Defence sites across the UK will be fitted with energy efficiency monitoring technology despite security concerns raised by experts about the technology
The organisation which manages many Ministry of Defence facilities has hired IT services company Logica to install data monitoring technology in its buildings and help drive down the £300m it spends on energy every year.
In a statement released this week, the MOD said that is installing a system based on Logica’s Sustainability Indicator Reporting Application (SIRA) which is able to capture data from smart meters which are already being installed in defence facilities. The reporting tool will be used to identify buildings or sites which appear to be using excessive amounts of energy, the MOD said. “The provision of automated energy data will help us to act on excessive consumption, and ultimately to reduce spending on energy bills,” said vice admiral Tim Laurence, the chief executive of Defence Estates.
The Logica system will link gas and electricity smart meters and should be operational by April 2010. The MOD also plans to extend the system to monitor data on oil and liquid petroleum gas consumption.
But although it may help cut energy usage and carbon emissions, the decision to install smart metering technology at MOD sites could raise security concerns. Earlier this week, HP launched a new audit service for smart grid technology, in response to a series of successful hacking attempts against energy meters and other infrastructure. “There is a lot of concern about the security in this field,” said Ian Mitton, world wide director of utilities at HP.

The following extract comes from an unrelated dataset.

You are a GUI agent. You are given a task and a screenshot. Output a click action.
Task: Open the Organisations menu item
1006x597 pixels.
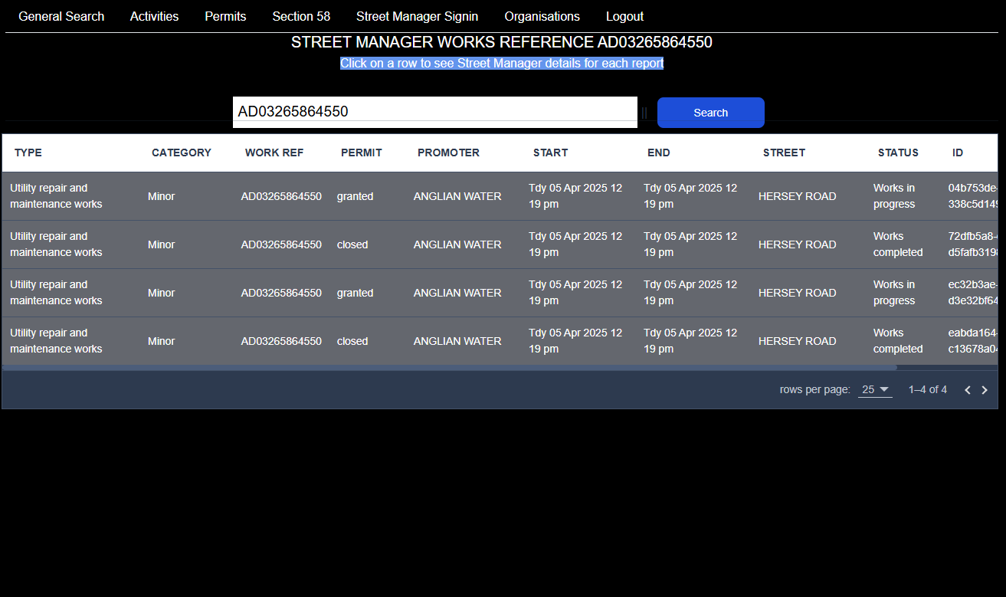[542, 16]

In March this year, researchers from US security consultancy IOActive created a worm that could spread from one smart metering device to another thanks to the wireless technology that is used to connect them.
Christian Feisst, director, Smart Grids, Cisco Internet Business Solutions Group told eWeek Europe UK earlier this month that making energy grids “smarter” comes with inherent security risks. “As soon as a system is digitalised, there is always the question of security…it is one of the most important aspects and before you start to roll out smart grid technology, you definitely have to have a security concept in place,” he said.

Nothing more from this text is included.